Entries on where items appear

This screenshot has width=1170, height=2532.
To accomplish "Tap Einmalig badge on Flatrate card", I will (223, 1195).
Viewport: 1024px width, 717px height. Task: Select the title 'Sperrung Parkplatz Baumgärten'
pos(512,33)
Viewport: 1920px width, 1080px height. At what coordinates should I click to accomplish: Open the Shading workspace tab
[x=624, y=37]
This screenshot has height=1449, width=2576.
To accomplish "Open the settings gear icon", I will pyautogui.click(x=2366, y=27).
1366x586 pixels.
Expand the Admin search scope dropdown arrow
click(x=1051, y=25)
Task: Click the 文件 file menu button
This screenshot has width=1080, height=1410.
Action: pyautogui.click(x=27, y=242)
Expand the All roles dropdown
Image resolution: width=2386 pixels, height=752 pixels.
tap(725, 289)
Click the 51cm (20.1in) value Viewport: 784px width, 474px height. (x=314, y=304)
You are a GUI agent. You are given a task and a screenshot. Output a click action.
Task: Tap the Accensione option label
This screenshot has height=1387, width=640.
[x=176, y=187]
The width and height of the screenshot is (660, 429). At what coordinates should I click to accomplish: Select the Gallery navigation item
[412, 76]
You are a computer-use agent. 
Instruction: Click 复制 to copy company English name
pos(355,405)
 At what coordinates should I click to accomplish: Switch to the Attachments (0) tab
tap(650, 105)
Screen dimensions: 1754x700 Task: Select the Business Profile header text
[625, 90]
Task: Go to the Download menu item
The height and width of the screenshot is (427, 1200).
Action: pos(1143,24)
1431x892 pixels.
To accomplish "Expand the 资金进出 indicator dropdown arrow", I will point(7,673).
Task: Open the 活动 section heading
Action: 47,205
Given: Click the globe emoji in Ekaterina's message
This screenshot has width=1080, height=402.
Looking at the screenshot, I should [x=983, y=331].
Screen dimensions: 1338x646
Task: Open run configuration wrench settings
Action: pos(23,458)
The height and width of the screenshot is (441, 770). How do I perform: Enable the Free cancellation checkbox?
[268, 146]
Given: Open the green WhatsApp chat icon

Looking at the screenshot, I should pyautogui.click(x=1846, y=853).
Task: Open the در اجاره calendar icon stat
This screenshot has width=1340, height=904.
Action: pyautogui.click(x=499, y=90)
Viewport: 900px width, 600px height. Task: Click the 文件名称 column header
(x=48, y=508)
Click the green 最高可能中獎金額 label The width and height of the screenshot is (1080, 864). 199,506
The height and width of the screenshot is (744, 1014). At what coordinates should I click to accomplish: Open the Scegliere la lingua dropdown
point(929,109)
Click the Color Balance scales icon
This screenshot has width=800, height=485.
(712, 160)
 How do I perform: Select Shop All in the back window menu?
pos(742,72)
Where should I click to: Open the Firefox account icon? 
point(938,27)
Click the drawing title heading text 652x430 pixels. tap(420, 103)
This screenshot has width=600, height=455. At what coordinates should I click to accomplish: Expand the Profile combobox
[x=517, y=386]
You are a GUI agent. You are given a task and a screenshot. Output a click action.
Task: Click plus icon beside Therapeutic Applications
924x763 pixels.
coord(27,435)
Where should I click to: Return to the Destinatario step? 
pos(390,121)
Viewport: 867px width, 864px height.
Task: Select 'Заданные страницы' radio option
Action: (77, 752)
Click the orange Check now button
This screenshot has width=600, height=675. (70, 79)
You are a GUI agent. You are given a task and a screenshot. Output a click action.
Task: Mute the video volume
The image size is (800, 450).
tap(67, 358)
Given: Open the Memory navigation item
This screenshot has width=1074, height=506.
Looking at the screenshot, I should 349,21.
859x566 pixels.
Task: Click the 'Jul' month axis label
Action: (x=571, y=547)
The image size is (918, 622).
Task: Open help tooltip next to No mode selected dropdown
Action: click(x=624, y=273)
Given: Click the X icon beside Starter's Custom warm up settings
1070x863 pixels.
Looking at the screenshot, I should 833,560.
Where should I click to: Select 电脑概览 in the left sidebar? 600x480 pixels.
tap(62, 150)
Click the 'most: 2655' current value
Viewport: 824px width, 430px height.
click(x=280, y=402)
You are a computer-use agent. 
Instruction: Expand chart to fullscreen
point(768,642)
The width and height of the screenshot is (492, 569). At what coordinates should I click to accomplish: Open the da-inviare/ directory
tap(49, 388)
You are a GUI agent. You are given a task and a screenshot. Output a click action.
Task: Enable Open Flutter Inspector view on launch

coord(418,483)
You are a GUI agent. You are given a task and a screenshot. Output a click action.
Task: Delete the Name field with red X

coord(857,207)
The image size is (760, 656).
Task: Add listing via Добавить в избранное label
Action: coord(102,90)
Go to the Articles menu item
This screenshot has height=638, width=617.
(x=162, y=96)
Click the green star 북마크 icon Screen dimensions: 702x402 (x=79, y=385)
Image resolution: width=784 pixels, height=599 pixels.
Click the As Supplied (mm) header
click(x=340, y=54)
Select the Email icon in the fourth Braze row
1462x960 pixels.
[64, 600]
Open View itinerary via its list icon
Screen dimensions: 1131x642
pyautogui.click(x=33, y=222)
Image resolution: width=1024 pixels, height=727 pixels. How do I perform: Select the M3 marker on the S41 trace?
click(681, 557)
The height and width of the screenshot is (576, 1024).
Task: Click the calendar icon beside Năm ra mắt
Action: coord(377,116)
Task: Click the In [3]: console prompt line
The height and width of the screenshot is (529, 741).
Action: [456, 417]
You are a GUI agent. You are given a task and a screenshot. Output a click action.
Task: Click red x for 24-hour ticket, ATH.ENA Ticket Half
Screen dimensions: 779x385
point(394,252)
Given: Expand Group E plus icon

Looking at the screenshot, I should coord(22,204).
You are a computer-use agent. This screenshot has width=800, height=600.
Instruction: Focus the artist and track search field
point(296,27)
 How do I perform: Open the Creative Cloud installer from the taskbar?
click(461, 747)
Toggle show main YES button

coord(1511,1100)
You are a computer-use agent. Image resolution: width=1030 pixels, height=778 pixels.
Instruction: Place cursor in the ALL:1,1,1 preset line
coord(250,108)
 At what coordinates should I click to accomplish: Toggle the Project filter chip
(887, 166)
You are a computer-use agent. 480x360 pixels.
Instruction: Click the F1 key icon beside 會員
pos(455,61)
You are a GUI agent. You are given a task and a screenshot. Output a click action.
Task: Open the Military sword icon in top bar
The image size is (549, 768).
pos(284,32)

* **Required work**
Convert all of the records above into a numbered list with one item per line, omitting any blank lines.

* **Solved exercise**
1. This screenshot has width=1170, height=2532.
2. To accomplish "Tap Einmalig badge on Flatrate card", I will (223, 1195).
3. Viewport: 1024px width, 717px height. Task: Select the title 'Sperrung Parkplatz Baumgärten'
4. pos(512,33)
5. Viewport: 1920px width, 1080px height. At what coordinates should I click to accomplish: Open the Shading workspace tab
6. [x=624, y=37]
7. This screenshot has height=1449, width=2576.
8. To accomplish "Open the settings gear icon", I will pyautogui.click(x=2366, y=27).
9. 1366x586 pixels.
10. Expand the Admin search scope dropdown arrow
11. click(x=1051, y=25)
12. Task: Click the 文件 file menu button
13. This screenshot has width=1080, height=1410.
14. Action: pyautogui.click(x=27, y=242)
15. Expand the All roles dropdown
16. Image resolution: width=2386 pixels, height=752 pixels.
17. tap(725, 289)
18. Click the 51cm (20.1in) value Viewport: 784px width, 474px height. (x=314, y=304)
19. You are a GUI agent. You are given a task and a screenshot. Output a click action.
20. Task: Tap the Accensione option label
21. This screenshot has height=1387, width=640.
22. [x=176, y=187]
23. The width and height of the screenshot is (660, 429). At what coordinates should I click to accomplish: Select the Gallery navigation item
24. [412, 76]
25. You are a computer-use agent. 
26. Instruction: Click 复制 to copy company English name
27. pos(355,405)
28.  At what coordinates should I click to accomplish: Switch to the Attachments (0) tab
29. tap(650, 105)
30. Screen dimensions: 1754x700 Task: Select the Business Profile header text
31. [625, 90]
32. Task: Go to the Download menu item
33. The height and width of the screenshot is (427, 1200).
34. Action: pos(1143,24)
35. 1431x892 pixels.
36. To accomplish "Expand the 资金进出 indicator dropdown arrow", I will point(7,673).
37. Task: Open the 活动 section heading
38. Action: 47,205
39. Given: Click the globe emoji in Ekaterina's message
40. This screenshot has width=1080, height=402.
41. Looking at the screenshot, I should [x=983, y=331].
42. Screen dimensions: 1338x646
43. Task: Open run configuration wrench settings
44. Action: pos(23,458)
45. The height and width of the screenshot is (441, 770). How do I perform: Enable the Free cancellation checkbox?
46. [268, 146]
47. Given: Open the green WhatsApp chat icon
48. Looking at the screenshot, I should pyautogui.click(x=1846, y=853).
49. Task: Open the در اجاره calendar icon stat
50. This screenshot has width=1340, height=904.
51. Action: pyautogui.click(x=499, y=90)
52. Viewport: 900px width, 600px height. Task: Click the 文件名称 column header
53. (x=48, y=508)
54. Click the green 最高可能中獎金額 label The width and height of the screenshot is (1080, 864). 199,506
55. The height and width of the screenshot is (744, 1014). At what coordinates should I click to accomplish: Open the Scegliere la lingua dropdown
56. point(929,109)
57. Click the Color Balance scales icon
58. This screenshot has width=800, height=485.
59. (712, 160)
60.  How do I perform: Select Shop All in the back window menu?
61. pos(742,72)
62. Where should I click to: Open the Firefox account icon? 
63. point(938,27)
64. Click the drawing title heading text 652x430 pixels. tap(420, 103)
65. This screenshot has width=600, height=455. At what coordinates should I click to accomplish: Expand the Profile combobox
66. [x=517, y=386]
67. You are a GUI agent. You are given a task and a screenshot. Output a click action.
68. Task: Click plus icon beside Therapeutic Applications
69. 924x763 pixels.
70. coord(27,435)
71. Where should I click to: Return to the Destinatario step? 
72. pos(390,121)
73. Viewport: 867px width, 864px height.
74. Task: Select 'Заданные страницы' radio option
75. Action: (77, 752)
76. Click the orange Check now button
77. This screenshot has width=600, height=675. (70, 79)
78. You are a GUI agent. You are given a task and a screenshot. Output a click action.
79. Task: Mute the video volume
80. The image size is (800, 450).
81. tap(67, 358)
82. Given: Open the Memory navigation item
83. This screenshot has width=1074, height=506.
84. Looking at the screenshot, I should 349,21.
85. 859x566 pixels.
86. Task: Click the 'Jul' month axis label
87. Action: (x=571, y=547)
88. The image size is (918, 622).
89. Task: Open help tooltip next to No mode selected dropdown
90. Action: click(x=624, y=273)
91. Given: Click the X icon beside Starter's Custom warm up settings
92. 1070x863 pixels.
93. Looking at the screenshot, I should 833,560.
94. Where should I click to: Select 电脑概览 in the left sidebar? 600x480 pixels.
95. tap(62, 150)
96. Click the 'most: 2655' current value
97. Viewport: 824px width, 430px height.
98. click(x=280, y=402)
99. You are a computer-use agent. 
100. Instruction: Expand chart to fullscreen
101. point(768,642)
102. The width and height of the screenshot is (492, 569). At what coordinates should I click to accomplish: Open the da-inviare/ directory
103. tap(49, 388)
104. You are a GUI agent. You are given a task and a screenshot. Output a click action.
105. Task: Enable Open Flutter Inspector view on launch
106. coord(418,483)
107. You are a GUI agent. You are given a task and a screenshot. Output a click action.
108. Task: Delete the Name field with red X
109. coord(857,207)
110. The image size is (760, 656).
111. Task: Add listing via Добавить в избранное label
112. Action: coord(102,90)
113. Go to the Articles menu item
114. This screenshot has height=638, width=617.
115. (x=162, y=96)
116. Click the green star 북마크 icon Screen dimensions: 702x402 (x=79, y=385)
117. Image resolution: width=784 pixels, height=599 pixels.
118. Click the As Supplied (mm) header
119. click(x=340, y=54)
120. Select the Email icon in the fourth Braze row
121. 1462x960 pixels.
122. [64, 600]
123. Open View itinerary via its list icon
124. Screen dimensions: 1131x642
125. pyautogui.click(x=33, y=222)
126. Image resolution: width=1024 pixels, height=727 pixels. How do I perform: Select the M3 marker on the S41 trace?
127. click(681, 557)
128. The height and width of the screenshot is (576, 1024).
129. Task: Click the calendar icon beside Năm ra mắt
130. Action: coord(377,116)
131. Task: Click the In [3]: console prompt line
132. The height and width of the screenshot is (529, 741).
133. Action: [456, 417]
134. You are a GUI agent. You are given a task and a screenshot. Output a click action.
135. Task: Click red x for 24-hour ticket, ATH.ENA Ticket Half
136. Screen dimensions: 779x385
137. point(394,252)
138. Given: Expand Group E plus icon
139. Looking at the screenshot, I should coord(22,204).
140. You are a computer-use agent. This screenshot has width=800, height=600.
141. Instruction: Focus the artist and track search field
142. point(296,27)
143.  How do I perform: Open the Creative Cloud installer from the taskbar?
144. click(461, 747)
145. Toggle show main YES button
146. coord(1511,1100)
147. You are a computer-use agent. Image resolution: width=1030 pixels, height=778 pixels.
148. Instruction: Place cursor in the ALL:1,1,1 preset line
149. coord(250,108)
150.  At what coordinates should I click to accomplish: Toggle the Project filter chip
151. (887, 166)
152. You are a computer-use agent. 480x360 pixels.
153. Instruction: Click the F1 key icon beside 會員
154. pos(455,61)
155. You are a GUI agent. You are given a task and a screenshot. Output a click action.
156. Task: Open the Military sword icon in top bar
157. The image size is (549, 768).
158. pos(284,32)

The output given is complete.